[Lines of data]
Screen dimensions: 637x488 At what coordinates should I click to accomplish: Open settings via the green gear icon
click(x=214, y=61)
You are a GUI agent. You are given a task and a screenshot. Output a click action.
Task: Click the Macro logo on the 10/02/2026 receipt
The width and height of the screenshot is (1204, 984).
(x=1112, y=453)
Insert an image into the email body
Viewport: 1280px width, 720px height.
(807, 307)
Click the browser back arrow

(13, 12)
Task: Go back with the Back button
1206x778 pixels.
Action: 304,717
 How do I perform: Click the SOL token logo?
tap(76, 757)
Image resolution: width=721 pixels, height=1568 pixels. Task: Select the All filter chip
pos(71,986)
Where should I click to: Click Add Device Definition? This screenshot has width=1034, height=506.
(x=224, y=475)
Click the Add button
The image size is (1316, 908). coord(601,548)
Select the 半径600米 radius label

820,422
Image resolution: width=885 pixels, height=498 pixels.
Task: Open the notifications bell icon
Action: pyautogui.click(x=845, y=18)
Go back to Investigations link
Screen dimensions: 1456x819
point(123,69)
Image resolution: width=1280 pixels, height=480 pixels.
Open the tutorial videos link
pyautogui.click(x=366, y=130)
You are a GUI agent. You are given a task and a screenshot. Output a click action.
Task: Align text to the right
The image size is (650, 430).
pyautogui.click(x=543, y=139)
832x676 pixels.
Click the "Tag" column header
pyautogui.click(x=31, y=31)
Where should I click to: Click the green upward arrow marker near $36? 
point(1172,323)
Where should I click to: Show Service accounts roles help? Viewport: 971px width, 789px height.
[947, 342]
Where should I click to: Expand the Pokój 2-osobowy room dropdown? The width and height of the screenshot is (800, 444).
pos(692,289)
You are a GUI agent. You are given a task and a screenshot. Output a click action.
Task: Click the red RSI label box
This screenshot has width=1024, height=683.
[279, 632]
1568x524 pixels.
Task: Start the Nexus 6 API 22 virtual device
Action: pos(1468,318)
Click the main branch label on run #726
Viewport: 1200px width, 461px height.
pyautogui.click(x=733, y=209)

• Short problem: Could you give all the rows above again, substituting "Where do I click to" for every "Where should I click to" and leaving everything else unchanged?

• In response:
Screen dimensions: 637x488 At what coordinates should I click to accomplish: Open settings via the green gear icon
click(x=214, y=61)
You are a GUI agent. You are given a task and a screenshot. Output a click action.
Task: Click the Macro logo on the 10/02/2026 receipt
The width and height of the screenshot is (1204, 984).
(x=1112, y=453)
Insert an image into the email body
Viewport: 1280px width, 720px height.
(807, 307)
Click the browser back arrow

(13, 12)
Task: Go back with the Back button
1206x778 pixels.
Action: 304,717
 How do I perform: Click the SOL token logo?
tap(76, 757)
Image resolution: width=721 pixels, height=1568 pixels. Task: Select the All filter chip
pos(71,986)
Where do I click to: Click Add Device Definition? This screenshot has width=1034, height=506.
(x=224, y=475)
Click the Add button
The image size is (1316, 908). coord(601,548)
Select the 半径600米 radius label

820,422
Image resolution: width=885 pixels, height=498 pixels.
Task: Open the notifications bell icon
Action: pyautogui.click(x=845, y=18)
Go back to Investigations link
Screen dimensions: 1456x819
point(123,69)
Image resolution: width=1280 pixels, height=480 pixels.
Open the tutorial videos link
pyautogui.click(x=366, y=130)
You are a GUI agent. You are given a task and a screenshot. Output a click action.
Task: Align text to the right
The image size is (650, 430).
pyautogui.click(x=543, y=139)
832x676 pixels.
Click the "Tag" column header
pyautogui.click(x=31, y=31)
Where do I click to: Click the green upward arrow marker near $36? 
point(1172,323)
Where do I click to: Show Service accounts roles help? Viewport: 971px width, 789px height.
[947, 342]
Where do I click to: Expand the Pokój 2-osobowy room dropdown? The width and height of the screenshot is (800, 444).
pos(692,289)
You are a GUI agent. You are given a task and a screenshot. Output a click action.
Task: Click the red RSI label box
This screenshot has width=1024, height=683.
[279, 632]
1568x524 pixels.
Task: Start the Nexus 6 API 22 virtual device
Action: pos(1468,318)
Click the main branch label on run #726
Viewport: 1200px width, 461px height.
pyautogui.click(x=733, y=209)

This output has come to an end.